René Martin-Guelliot à Jean Paulhan, 1912, 7
Reims, vendredi
Mon cher ami,
Ma carte d'hier était partie quand votre lettre m'est revenue d'Hermonville. Je me hâte de vous dire que je comprends fort bien vos raisons, et pour ce mois-ci, et pour les suivants. Mais je pense qu'à défaut d'une collaboration effective de votre part, nous devrions songer aux moyens d'assurer au Sp[ectateur] pendant ce temps-là votre collaboration "d'esprit". La manière de prendre les choses que vous avez introduite est un élément que je tiendrais à ne pas voir complètement absent, même pendant une période relativement courte. Sans beaucoup y réfléchir je vois dès maintenant 2 de ces moyens, que nous préciserons. D'abord des lettres : vous m'écrirez certainement et dans ces lettres vous me parlerez de sujets possibles, d'observations recueillies, etc. comme vous l'avez fait encore dernièrement ; ce qu'il suffit donc de chercher c'est la façon de profiter de ces lettres dans les n°. Il est bien certain que, sans flatterie, je préfèrerais les insérer telles quelles à la place de nombre d'articles d'outsiders, bien [...] et finis. Mais d'autre part cela pourrait vous déplaire de publier des bribes sous votre nom. Il faudrait alors songer à la rubrique Correspondance, ou à F.C. ..., ou à autre chose. Vous n'auriez pas "la gloire", si gloire il y a, mais d'abord vous n'auriez pas de peine, puisque je suppose des lettres ordinaires écrites au courant de la plume, et le Sp[ectateur], lui, aurait le bénéfice de conserver dans son faisceau de directions la vôtre, ce que j'estime, encore une fois, beaucoup plus que l'envoi d'articles honorables d'auteurs comprenant tout juste votre point de vue.
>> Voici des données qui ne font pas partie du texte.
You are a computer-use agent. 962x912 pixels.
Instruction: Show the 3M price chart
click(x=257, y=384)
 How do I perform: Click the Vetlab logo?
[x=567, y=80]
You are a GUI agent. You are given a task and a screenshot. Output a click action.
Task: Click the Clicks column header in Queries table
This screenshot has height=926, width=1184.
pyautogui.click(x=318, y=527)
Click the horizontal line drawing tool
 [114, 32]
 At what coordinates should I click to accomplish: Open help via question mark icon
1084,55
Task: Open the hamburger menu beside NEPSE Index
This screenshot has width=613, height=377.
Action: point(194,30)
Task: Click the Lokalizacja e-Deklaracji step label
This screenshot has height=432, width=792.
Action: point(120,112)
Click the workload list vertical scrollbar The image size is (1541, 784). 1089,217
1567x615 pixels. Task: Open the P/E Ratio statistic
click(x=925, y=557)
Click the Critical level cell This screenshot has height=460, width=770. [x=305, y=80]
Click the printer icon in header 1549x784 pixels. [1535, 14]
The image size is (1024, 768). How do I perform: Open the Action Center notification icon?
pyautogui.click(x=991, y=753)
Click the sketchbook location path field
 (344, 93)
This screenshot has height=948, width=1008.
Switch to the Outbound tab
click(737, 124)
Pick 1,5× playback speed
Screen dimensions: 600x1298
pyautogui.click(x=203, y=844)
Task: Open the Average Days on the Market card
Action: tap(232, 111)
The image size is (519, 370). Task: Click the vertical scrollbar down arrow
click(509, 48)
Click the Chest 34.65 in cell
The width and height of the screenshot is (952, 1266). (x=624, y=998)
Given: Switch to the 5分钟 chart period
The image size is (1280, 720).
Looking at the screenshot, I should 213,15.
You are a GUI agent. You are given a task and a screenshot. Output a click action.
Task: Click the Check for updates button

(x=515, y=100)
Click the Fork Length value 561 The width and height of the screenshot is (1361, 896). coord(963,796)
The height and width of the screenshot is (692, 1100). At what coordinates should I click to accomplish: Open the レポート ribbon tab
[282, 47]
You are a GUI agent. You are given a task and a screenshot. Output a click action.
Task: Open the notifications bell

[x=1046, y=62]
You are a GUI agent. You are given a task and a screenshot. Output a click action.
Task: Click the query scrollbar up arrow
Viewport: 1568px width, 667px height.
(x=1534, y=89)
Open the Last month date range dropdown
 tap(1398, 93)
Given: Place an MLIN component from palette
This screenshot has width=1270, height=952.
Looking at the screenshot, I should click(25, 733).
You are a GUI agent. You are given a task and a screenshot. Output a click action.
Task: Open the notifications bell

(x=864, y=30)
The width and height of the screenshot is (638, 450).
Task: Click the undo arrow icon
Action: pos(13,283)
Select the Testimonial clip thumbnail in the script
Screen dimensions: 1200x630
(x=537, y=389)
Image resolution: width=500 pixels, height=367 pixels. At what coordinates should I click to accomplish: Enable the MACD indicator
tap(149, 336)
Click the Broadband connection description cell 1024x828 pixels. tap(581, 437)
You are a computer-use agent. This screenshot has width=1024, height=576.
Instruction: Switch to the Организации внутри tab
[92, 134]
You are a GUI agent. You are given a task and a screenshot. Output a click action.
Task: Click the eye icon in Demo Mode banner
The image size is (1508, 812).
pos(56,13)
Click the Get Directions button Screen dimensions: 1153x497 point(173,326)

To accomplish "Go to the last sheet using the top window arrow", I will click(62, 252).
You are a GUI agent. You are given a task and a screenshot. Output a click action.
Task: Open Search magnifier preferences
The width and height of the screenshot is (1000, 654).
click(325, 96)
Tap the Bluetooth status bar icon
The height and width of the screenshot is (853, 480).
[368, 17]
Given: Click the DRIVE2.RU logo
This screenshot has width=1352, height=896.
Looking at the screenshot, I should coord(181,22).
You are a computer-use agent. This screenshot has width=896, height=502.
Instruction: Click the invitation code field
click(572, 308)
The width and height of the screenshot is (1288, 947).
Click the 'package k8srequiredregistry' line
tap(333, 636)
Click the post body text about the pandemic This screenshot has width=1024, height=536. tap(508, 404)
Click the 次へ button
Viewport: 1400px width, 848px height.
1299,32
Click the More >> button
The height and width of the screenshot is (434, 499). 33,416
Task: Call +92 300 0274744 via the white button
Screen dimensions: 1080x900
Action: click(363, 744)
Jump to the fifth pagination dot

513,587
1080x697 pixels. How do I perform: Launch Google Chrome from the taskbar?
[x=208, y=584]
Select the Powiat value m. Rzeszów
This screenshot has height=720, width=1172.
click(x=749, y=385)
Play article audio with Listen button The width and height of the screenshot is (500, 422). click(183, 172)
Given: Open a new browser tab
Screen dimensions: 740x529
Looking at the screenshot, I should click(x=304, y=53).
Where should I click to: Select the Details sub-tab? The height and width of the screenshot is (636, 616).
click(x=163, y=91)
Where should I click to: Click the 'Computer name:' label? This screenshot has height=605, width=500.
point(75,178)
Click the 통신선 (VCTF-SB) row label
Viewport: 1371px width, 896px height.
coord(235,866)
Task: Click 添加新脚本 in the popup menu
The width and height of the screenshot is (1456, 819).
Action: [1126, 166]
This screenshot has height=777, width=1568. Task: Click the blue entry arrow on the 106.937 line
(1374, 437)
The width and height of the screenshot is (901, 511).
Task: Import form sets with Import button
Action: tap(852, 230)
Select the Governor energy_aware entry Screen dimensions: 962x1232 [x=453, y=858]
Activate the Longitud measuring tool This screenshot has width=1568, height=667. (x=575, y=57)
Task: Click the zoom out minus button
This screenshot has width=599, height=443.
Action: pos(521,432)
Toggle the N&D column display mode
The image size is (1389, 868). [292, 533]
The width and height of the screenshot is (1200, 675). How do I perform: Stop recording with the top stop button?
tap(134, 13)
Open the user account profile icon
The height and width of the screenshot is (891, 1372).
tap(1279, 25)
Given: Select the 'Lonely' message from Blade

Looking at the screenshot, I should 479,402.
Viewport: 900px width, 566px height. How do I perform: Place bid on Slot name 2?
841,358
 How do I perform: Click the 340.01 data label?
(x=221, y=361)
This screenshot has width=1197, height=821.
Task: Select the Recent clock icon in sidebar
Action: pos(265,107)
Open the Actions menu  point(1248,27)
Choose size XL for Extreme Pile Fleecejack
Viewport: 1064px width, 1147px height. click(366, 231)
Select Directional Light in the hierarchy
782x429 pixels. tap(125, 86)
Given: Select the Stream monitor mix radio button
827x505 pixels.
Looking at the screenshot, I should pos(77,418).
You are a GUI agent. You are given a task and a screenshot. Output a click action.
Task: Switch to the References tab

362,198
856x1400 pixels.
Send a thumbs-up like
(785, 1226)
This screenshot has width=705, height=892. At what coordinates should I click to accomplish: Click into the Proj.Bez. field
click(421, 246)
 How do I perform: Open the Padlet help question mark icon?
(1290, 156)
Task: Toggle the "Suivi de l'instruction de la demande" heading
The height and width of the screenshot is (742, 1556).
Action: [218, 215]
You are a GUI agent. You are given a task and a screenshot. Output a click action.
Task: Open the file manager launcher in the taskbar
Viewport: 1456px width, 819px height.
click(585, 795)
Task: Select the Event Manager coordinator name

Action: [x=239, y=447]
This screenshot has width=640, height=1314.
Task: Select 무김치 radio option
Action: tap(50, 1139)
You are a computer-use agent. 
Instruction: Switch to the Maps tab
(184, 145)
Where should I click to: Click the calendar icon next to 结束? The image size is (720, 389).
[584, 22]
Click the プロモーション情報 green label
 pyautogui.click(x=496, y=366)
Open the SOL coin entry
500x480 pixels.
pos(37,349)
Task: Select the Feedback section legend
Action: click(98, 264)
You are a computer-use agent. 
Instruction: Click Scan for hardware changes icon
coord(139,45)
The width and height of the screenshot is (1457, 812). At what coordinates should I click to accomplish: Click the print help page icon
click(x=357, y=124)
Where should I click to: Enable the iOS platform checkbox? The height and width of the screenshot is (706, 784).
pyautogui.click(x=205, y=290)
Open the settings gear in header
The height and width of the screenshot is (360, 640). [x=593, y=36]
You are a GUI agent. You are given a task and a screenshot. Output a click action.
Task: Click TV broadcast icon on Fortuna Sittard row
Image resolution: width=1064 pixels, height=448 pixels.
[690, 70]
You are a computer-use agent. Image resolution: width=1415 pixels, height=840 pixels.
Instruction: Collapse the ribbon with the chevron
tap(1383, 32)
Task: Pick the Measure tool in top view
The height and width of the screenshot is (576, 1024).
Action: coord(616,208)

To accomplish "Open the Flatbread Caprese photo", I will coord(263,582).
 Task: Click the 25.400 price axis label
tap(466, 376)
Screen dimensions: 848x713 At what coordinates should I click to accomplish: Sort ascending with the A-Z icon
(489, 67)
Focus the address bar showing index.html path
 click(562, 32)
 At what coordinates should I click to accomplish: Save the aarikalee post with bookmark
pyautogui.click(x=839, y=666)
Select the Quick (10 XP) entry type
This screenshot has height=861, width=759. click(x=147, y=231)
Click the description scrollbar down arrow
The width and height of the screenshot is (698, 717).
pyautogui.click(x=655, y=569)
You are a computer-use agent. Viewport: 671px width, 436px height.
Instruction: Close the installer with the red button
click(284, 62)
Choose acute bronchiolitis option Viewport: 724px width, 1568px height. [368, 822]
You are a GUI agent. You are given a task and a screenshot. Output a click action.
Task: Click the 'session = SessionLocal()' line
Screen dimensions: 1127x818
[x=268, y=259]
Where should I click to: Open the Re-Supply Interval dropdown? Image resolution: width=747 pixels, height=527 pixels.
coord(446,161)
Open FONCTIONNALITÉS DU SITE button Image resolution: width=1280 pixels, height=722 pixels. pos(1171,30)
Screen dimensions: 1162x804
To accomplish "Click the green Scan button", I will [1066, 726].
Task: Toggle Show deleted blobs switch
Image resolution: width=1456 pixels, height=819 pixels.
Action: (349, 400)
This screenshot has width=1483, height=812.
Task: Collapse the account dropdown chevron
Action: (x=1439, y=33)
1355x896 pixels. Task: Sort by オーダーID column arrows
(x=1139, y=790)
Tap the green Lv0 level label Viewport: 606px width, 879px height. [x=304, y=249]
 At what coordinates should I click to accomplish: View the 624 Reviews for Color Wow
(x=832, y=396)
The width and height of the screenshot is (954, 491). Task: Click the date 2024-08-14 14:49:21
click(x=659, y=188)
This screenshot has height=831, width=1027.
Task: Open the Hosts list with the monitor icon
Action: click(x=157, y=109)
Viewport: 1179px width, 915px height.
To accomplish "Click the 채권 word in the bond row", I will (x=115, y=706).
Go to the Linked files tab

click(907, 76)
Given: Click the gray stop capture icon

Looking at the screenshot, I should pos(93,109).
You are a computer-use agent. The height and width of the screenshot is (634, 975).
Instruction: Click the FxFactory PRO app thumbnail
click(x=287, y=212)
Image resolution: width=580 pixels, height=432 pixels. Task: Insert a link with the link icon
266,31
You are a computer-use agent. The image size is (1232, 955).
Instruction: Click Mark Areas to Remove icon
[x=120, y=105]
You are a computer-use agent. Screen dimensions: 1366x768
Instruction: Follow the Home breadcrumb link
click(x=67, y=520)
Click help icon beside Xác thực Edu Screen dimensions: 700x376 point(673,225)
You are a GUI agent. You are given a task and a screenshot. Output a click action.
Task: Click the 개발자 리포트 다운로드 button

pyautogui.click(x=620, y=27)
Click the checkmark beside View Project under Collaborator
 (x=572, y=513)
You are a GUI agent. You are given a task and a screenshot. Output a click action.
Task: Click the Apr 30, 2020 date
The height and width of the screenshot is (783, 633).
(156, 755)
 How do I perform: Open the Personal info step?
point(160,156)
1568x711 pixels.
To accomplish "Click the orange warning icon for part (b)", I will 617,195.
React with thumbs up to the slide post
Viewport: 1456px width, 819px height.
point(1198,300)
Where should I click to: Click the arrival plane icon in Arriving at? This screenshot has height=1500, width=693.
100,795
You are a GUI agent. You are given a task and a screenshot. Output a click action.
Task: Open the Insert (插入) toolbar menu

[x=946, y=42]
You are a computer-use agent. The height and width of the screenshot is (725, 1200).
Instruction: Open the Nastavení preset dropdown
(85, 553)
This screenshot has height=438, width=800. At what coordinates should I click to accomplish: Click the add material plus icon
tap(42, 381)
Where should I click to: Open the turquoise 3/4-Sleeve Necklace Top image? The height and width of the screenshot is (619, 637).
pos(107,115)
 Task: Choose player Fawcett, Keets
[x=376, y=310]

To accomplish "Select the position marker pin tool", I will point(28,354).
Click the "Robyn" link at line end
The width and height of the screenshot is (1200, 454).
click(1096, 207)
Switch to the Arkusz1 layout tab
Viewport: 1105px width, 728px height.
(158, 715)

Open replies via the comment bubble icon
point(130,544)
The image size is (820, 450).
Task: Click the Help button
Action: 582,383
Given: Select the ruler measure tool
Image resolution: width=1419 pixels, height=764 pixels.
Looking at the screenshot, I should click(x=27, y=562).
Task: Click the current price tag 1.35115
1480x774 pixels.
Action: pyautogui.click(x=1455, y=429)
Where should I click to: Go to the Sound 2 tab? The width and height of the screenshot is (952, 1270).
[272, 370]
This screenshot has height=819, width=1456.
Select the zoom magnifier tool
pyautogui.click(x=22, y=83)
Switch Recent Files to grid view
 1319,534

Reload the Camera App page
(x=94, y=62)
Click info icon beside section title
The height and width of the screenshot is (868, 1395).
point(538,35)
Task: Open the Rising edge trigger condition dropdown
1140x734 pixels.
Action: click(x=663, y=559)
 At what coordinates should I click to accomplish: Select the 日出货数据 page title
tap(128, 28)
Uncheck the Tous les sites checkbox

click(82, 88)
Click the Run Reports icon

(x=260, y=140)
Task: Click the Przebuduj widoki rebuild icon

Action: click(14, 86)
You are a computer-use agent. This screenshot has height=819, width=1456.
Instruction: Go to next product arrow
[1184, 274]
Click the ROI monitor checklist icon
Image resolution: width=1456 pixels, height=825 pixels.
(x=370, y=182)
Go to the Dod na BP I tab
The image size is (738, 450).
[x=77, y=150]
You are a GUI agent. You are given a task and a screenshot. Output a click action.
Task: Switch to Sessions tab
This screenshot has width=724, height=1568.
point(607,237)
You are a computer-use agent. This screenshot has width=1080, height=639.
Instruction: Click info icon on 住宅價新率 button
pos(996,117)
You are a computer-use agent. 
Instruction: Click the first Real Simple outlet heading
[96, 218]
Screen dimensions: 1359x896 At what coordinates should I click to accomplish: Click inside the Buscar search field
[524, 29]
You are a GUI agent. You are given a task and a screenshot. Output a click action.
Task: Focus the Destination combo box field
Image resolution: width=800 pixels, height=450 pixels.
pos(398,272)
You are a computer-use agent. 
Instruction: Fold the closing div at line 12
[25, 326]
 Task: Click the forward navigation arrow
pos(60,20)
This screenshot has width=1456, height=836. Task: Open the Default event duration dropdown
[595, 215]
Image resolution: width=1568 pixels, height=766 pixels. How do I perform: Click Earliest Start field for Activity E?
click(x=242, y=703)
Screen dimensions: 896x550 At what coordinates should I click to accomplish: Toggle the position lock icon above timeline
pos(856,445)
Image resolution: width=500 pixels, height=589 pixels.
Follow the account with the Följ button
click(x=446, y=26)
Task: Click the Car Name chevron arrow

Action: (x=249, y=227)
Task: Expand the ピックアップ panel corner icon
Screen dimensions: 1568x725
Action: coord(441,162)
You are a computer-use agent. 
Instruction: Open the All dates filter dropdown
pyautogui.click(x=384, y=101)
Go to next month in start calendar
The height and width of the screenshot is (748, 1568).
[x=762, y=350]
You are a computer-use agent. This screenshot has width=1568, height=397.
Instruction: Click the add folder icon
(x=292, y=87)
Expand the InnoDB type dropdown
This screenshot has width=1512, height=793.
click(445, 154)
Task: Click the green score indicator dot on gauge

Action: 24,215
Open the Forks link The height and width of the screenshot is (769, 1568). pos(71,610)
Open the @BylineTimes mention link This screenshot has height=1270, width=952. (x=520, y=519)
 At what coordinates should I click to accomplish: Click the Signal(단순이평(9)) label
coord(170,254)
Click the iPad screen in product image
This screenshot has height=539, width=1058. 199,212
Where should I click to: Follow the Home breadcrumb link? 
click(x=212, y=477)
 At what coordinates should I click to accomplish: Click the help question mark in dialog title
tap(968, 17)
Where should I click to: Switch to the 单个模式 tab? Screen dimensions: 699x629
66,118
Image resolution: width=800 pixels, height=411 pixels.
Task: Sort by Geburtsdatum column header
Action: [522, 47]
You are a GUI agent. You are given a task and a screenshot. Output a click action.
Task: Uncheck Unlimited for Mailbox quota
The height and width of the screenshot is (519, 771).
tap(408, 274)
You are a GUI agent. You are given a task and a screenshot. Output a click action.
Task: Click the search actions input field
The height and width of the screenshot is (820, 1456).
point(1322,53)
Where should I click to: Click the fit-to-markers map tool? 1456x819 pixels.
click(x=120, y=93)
Le 2nd moyen serait l'envoi par vous d'"articles signalés" ou de "documents", moins pour le remplissage matériel du n° que pour la même raison : pour que votre point de vue personnel soit représenté aussi de cette façon indirecte, mais certainement réelle.
Je crois que la grande tâche du Sp[ectateur], pour le moment, antécédente à toute extension, recherche de collaborations, etc. est de s'affirmer très nettement non pas par des manifestes, mais par ce qu'il fait, et cela avec un double objectif. 1° faire très nettement sentir les limites, à droite vers la philosophie, à gauche vers le fait-divers, la rêverie, la polémique et autres choses semblables 2° à l'intérieur de ces limites, donner par le spectacle même des diversités entre nous le sens d'une variété très large.
Je soumets tout cela à vos réflexions.
Bien à vous, R.M.G.
Si à Alger vous croyez qu'il peut vous être utile qu'on parle de vous dans certains milieux, ma femme l'écrira à l'une de ses meilleures amies, de situation actuellement assez modeste, mais ayant, croyons-nous, un assez grand nombre de relations.
Dernières nouvelles. Cette amie vient de quitter A. pour Bougie, mais cela n'empêche pas.